# Sulfur and scours?



## wilkenfarm727 (Feb 8, 2014)

Does sulfur tablets work for scours treatment on calfs?


----------



## haypoint (Oct 4, 2006)

Scours tablets work for scours in calves. also electrolytes. Why would you think sulfur would stop scours? 
Scours kills fast and often.


----------



## bruce2288 (Jul 10, 2009)

I believe you are talking about the antibiotic sulpha. Yes they can work, but their are better products available. Sulpha tablets were at one time the best thing available. I think I still have part of a box laying around somewhere. Haypoint, you might want to read the label on those scour tablets, they could very well be Sulpha. You kind of called the man an idiot for mispronouncing a word.


----------



## wilkenfarm727 (Feb 8, 2014)

I went to the vet and got antibiotics and a liquid diarrhea med but they didn't seem to be stopping the problem. An old man told me to get "sulfur" tablets. He may very well have mispronounced it and meant sulpha. I had just never heard of it and he swears by them. The calves have been medicated for a week now with what the vet gave me and still have very liquid stool. This is my first experience w calf scours. Is that normal?


----------



## haypoint (Oct 4, 2006)

I have heard of all sorts of homeopathic "medications", most of which are ineffective. People use Diatomaceous earth instead of real, effective wormer. So, when someone wants to use sulfur to treat scours, I responded to what they wrote, not what they thought they heard some old man recommend.
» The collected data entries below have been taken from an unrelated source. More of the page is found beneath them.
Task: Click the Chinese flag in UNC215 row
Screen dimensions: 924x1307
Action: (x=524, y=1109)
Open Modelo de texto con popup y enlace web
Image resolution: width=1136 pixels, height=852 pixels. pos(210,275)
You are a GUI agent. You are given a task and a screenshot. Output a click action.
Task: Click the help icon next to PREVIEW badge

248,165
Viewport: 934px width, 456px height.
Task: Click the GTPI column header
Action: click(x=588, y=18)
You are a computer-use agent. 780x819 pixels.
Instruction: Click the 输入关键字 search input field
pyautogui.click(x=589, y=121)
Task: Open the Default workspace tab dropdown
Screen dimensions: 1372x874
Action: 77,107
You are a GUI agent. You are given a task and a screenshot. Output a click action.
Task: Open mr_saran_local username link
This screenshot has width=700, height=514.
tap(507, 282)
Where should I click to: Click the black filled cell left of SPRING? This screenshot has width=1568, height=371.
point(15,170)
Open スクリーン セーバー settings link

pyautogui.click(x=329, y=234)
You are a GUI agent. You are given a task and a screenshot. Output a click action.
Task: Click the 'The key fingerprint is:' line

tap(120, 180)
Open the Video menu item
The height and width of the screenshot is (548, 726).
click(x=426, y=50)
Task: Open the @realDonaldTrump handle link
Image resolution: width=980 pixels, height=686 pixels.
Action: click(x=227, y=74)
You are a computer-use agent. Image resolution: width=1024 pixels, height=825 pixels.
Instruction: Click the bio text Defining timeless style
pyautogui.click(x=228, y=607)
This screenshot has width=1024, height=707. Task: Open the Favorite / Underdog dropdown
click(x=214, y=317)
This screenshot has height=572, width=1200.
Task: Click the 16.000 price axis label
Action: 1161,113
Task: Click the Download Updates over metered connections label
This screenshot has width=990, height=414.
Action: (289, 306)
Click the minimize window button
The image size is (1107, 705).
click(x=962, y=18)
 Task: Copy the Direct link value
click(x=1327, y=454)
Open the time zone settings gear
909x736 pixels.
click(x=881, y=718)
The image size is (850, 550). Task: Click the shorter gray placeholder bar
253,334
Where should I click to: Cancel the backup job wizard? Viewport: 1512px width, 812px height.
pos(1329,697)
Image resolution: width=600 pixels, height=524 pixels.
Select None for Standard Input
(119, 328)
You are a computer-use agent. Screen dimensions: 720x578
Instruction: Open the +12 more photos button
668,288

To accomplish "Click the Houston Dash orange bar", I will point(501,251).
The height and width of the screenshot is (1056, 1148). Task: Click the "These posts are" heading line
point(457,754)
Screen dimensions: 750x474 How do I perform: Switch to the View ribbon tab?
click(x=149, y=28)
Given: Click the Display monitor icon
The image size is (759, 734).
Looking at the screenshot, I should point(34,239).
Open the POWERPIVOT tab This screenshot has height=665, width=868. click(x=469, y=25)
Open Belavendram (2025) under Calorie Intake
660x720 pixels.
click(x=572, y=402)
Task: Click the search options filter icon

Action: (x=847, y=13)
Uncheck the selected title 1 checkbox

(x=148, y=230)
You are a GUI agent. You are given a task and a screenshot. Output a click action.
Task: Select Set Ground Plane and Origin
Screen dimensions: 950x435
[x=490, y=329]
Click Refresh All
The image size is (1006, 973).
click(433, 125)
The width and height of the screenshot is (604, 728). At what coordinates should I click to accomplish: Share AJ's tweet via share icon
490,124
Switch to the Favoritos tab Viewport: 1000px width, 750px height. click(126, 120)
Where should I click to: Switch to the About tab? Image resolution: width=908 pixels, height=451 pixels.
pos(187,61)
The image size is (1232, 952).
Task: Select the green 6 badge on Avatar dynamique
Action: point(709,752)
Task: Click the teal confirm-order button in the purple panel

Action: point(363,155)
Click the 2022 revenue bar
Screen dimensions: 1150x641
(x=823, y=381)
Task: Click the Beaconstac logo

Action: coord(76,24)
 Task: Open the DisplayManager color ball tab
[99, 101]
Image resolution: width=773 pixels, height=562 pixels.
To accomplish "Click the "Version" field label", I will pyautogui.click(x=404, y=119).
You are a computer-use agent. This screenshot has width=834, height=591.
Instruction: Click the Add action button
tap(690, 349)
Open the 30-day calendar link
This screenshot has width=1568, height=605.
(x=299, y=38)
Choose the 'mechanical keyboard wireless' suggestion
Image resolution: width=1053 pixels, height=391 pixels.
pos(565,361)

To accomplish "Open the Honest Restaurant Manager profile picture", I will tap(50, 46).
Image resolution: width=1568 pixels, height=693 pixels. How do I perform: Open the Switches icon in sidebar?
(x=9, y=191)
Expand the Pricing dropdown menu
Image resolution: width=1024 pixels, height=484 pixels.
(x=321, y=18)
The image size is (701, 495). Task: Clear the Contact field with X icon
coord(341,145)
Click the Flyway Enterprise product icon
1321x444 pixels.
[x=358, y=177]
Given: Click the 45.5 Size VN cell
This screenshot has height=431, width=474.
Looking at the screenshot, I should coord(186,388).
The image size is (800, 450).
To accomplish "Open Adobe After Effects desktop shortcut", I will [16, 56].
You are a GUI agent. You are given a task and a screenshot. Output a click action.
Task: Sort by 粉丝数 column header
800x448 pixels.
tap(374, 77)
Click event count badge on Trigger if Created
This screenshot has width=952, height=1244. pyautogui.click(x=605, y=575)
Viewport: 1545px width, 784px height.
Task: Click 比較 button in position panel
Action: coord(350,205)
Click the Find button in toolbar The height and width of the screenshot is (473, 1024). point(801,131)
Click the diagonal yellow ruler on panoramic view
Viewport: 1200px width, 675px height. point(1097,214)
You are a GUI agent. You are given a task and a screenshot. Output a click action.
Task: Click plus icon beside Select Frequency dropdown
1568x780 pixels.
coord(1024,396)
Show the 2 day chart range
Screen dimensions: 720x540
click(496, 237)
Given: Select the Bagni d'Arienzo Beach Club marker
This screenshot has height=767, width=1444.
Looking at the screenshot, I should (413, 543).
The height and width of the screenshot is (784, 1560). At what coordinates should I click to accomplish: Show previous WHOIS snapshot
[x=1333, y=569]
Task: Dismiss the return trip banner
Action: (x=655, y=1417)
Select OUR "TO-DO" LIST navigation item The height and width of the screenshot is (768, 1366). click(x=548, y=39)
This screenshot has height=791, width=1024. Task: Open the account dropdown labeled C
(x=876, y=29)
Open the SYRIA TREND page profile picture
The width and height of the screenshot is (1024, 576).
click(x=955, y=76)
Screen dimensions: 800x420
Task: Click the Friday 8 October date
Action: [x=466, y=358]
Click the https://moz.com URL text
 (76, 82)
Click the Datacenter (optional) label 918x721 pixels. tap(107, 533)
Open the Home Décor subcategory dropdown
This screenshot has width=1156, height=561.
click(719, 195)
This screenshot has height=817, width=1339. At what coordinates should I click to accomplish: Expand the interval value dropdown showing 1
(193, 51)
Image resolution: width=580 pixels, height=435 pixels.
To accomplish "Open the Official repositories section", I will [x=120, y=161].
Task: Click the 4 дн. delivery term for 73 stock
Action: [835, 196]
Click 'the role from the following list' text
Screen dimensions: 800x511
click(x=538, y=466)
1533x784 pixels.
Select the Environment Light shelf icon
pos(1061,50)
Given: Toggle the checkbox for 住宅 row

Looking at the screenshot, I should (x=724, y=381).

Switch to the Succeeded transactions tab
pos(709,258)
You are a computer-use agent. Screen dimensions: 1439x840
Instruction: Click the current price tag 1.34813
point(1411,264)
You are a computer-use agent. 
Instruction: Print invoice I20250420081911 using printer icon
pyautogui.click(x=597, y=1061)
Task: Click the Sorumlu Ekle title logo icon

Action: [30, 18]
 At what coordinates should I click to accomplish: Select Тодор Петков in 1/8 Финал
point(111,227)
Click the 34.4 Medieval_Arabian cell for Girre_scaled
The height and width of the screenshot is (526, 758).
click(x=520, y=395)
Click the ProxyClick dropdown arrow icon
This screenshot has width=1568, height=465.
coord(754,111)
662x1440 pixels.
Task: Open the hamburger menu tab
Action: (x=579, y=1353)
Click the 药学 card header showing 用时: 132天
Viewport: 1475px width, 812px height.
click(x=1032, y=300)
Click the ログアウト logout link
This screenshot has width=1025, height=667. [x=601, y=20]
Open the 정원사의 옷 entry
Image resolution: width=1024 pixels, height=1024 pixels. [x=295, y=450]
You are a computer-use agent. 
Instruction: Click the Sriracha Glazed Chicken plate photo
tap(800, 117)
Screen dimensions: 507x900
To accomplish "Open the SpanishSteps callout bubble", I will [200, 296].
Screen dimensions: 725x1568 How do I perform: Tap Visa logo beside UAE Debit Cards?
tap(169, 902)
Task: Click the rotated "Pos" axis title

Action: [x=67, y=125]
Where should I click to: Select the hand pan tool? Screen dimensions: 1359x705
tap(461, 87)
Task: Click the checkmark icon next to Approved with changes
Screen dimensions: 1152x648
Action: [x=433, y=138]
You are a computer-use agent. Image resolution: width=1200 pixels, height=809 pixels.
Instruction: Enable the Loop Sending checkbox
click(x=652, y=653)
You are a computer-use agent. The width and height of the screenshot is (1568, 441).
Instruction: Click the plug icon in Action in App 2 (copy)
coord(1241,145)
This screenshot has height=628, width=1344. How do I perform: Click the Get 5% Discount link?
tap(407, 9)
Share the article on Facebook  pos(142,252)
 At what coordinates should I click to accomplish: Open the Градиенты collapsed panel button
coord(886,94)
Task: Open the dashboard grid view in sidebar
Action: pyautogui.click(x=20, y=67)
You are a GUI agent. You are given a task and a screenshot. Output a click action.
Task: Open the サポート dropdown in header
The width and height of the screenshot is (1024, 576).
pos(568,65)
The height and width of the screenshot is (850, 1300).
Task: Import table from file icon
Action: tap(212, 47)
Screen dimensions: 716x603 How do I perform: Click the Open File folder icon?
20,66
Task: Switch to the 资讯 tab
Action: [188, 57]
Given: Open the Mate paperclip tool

If they had asked, " What are sulfur drugs and how can they treat scours?", I might have done a better job interpreting what they meant. 
Scours kills fairly fast. Many inexperienced people start out with sick calves and due to inexperience manage to make matters worse. Not an even trade, you learn, but the calf dies.
Getting some meds from the vet is a good start. But without ongoing Vet advice, you may get to a point of no return. There is a lot of information here, see the Sale Barn calves sticky at the top of this section.
should I assume this calf got colostrum right after birth? The Vet has you giving electrolytes? Smaller amounts of milk or milk replacer, with more regular feedings?
If you don't know sulfur from sulfa, stick with your Vet's advice.


----------



## Krooked_S (Nov 11, 2013)

Yes. Calves tend to scour from stress and over feeding of some replacers try cutting back a bit and if it is soy based its not to good on them. We give spectrum for hogs to our calves if they get light scours and it usually tightens them up.


----------



## bruce2288 (Jul 10, 2009)

If after a week of treatment with no improvement, I would be looking for other options. Giving a doses of probiotic paste may help. A vet would have this and also any major farm store. Are you talking about loose bowel movement or watery scours?


----------



## farmgirl6 (May 20, 2011)

my well will get high in sulfur in the summer - I think it actually can cause scours in animals until they adjust...


----------



## haypoint (Oct 4, 2006)

How is the calf doing?


----------



## SpaceCadet12364 (Apr 27, 2003)

Supra Sulfa 3 is what we use. 1 to 2 tablets for a calf should start improving in 6 hours and they last for 3 days.


----------